- WHAT THIS TASK INVOLVES
This exercise calls for the records to be returned exactly, with images removed.

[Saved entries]
★ ★ ★ ★

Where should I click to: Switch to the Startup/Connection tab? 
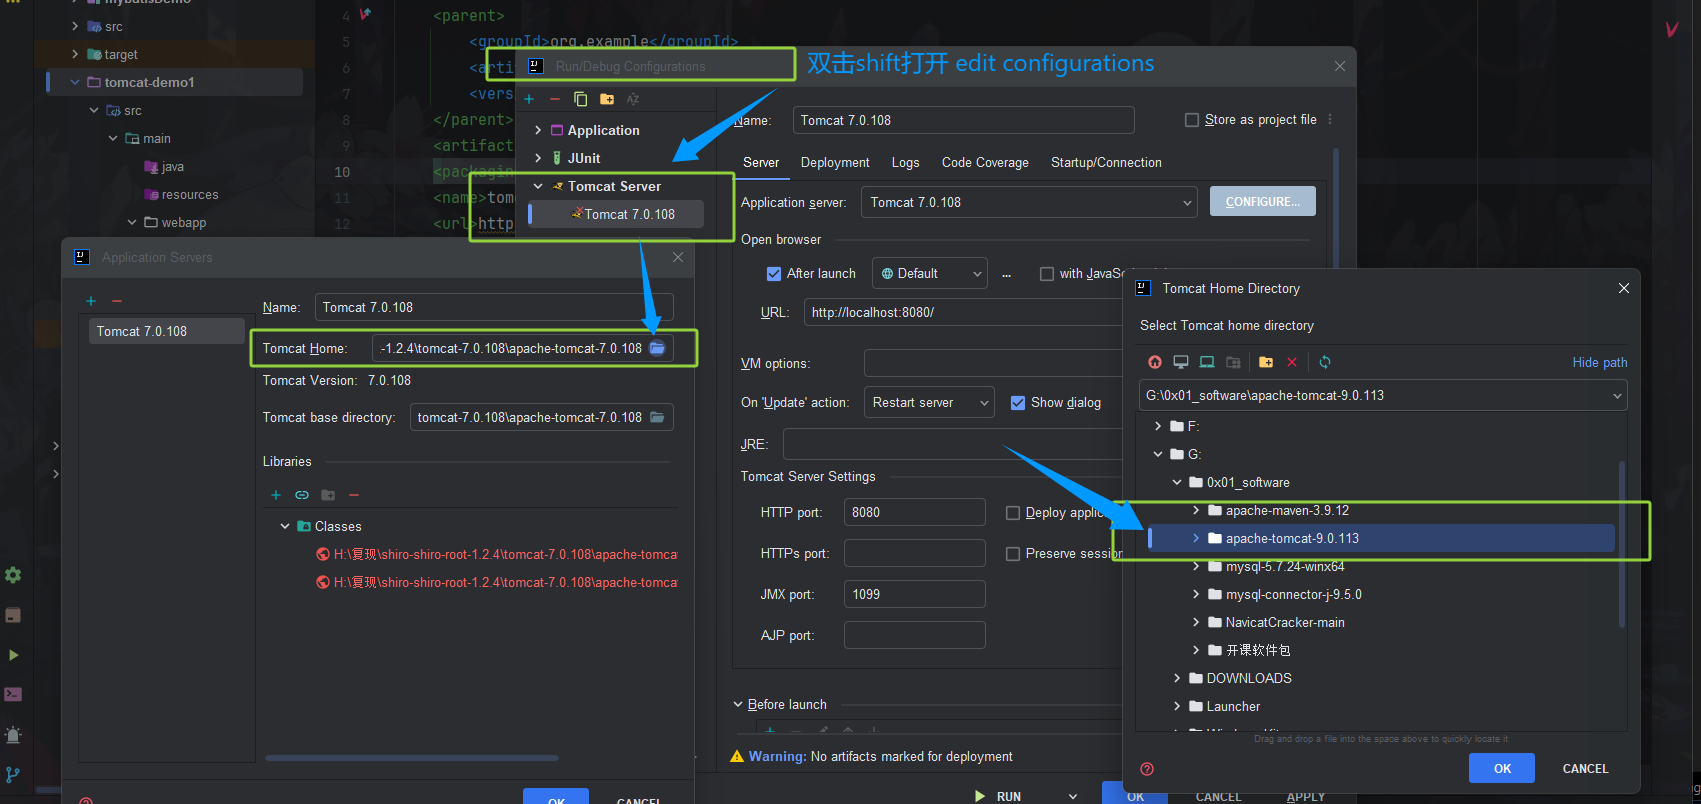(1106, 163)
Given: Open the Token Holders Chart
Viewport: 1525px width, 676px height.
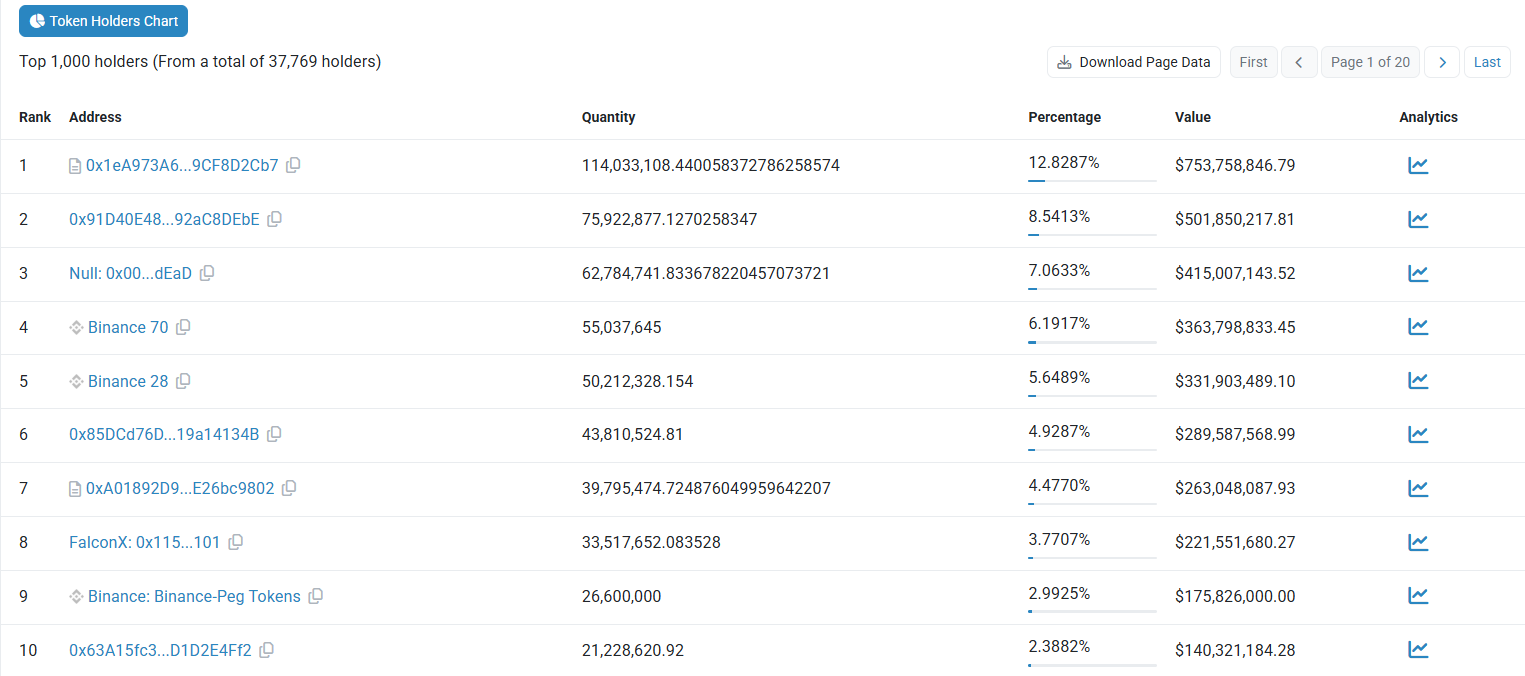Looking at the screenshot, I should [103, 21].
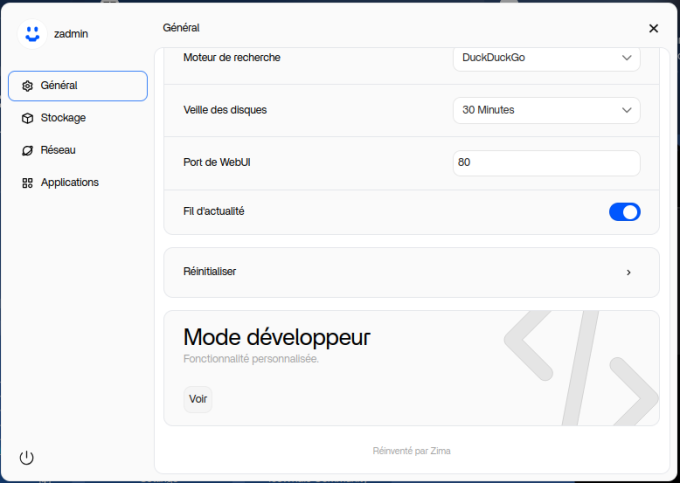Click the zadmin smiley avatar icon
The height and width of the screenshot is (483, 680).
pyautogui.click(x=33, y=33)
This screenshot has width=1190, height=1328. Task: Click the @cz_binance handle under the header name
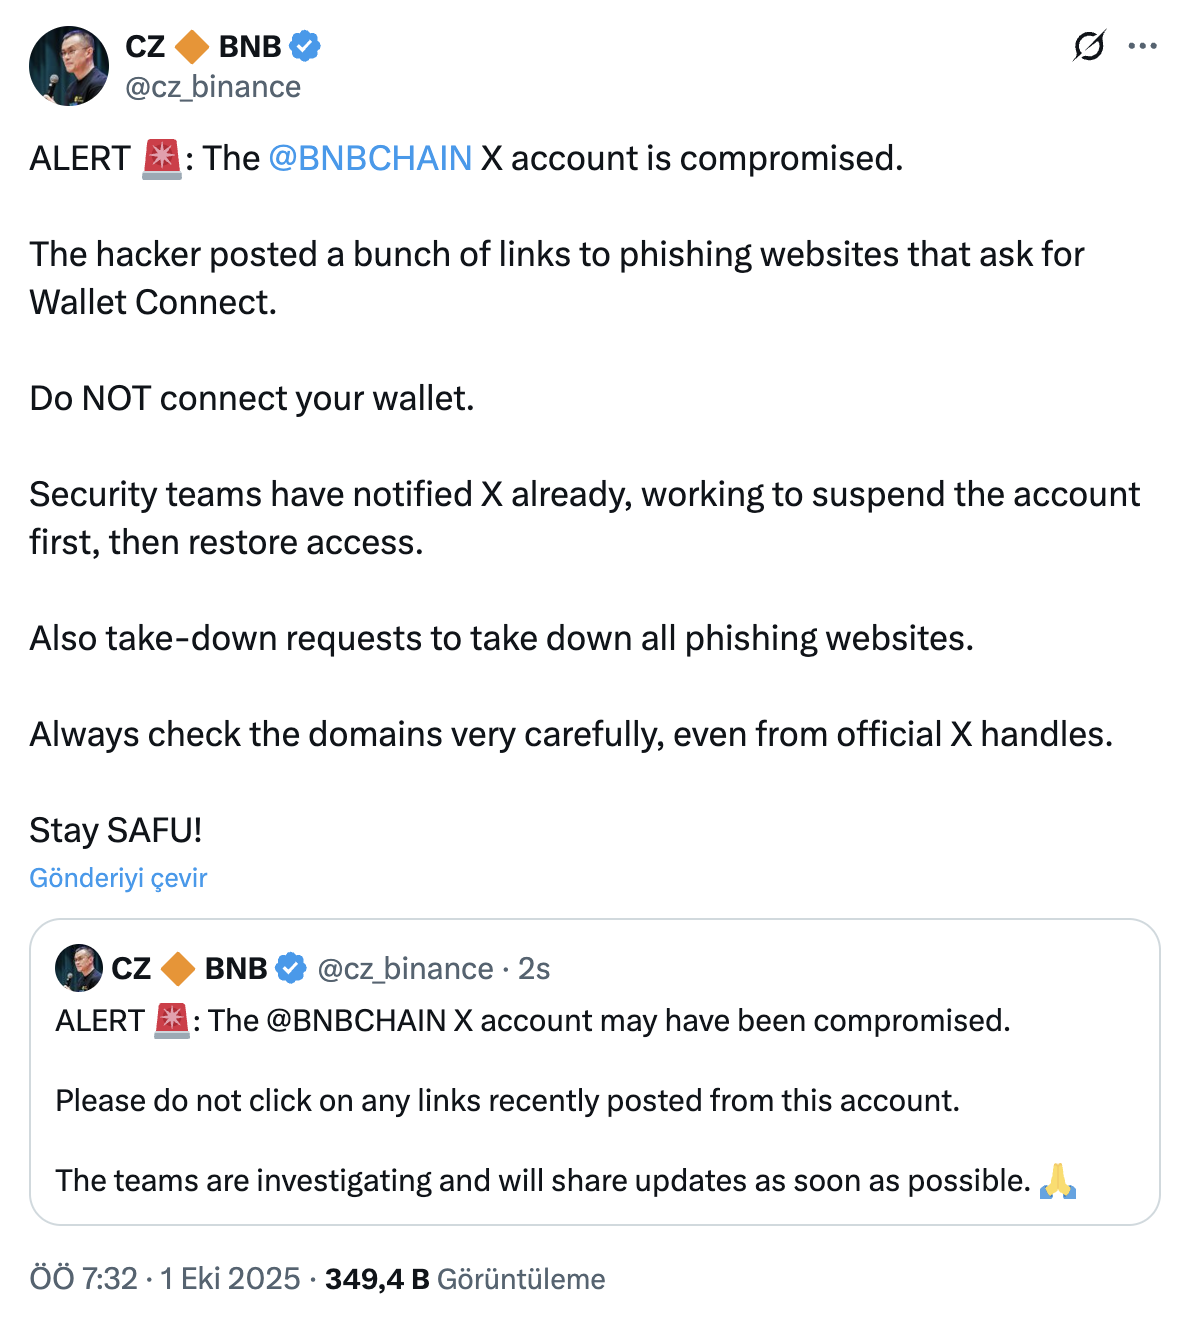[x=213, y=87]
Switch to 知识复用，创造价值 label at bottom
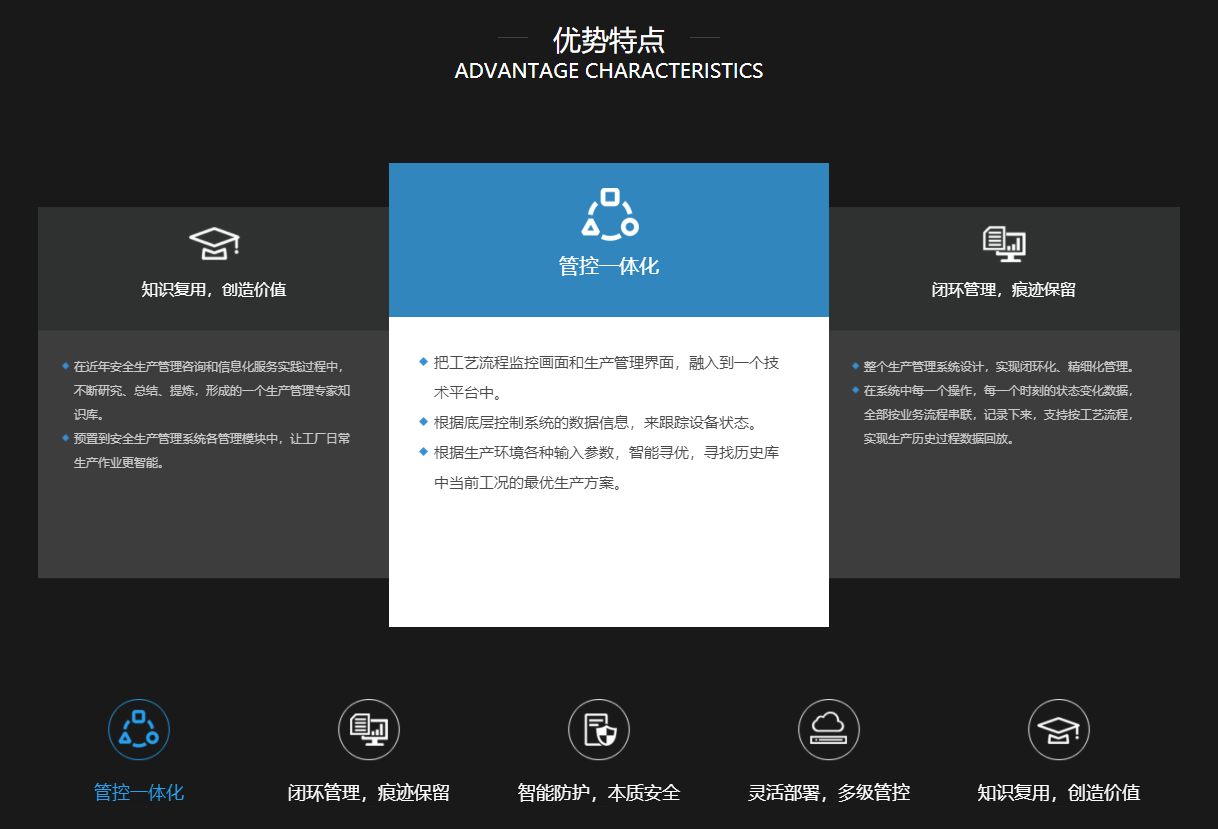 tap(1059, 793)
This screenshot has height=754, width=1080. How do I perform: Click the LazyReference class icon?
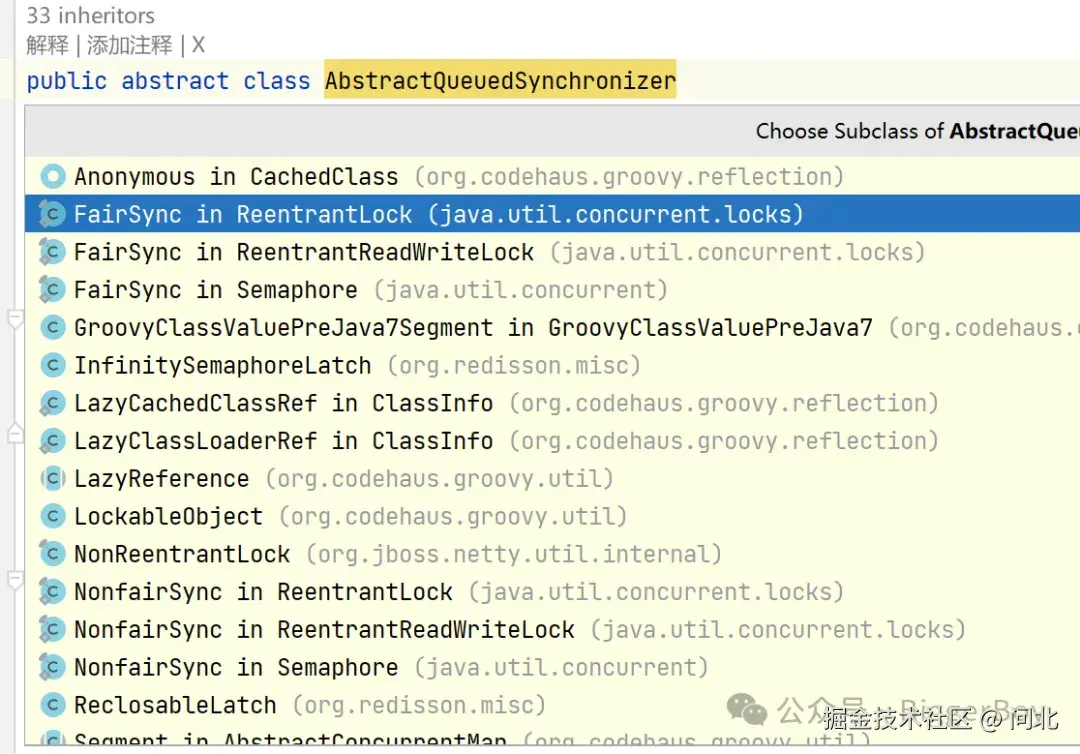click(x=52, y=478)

★ ★ ★ ★

- FINAL ANSWER
Where should I click to: Switch to the Startup/Connection tab? 
(1106, 163)
Given: Open the Token Holders Chart
Viewport: 1525px width, 676px height.
Looking at the screenshot, I should [103, 21].
Click the zadmin smiley avatar icon
The height and width of the screenshot is (483, 680).
pyautogui.click(x=33, y=33)
This screenshot has width=1190, height=1328. Task: Click the @cz_binance handle under the header name
[x=213, y=87]
Switch to 知识复用，创造价值 label at bottom
 tap(1059, 793)
This screenshot has height=754, width=1080. How do I perform: Click the LazyReference class icon?
click(x=52, y=478)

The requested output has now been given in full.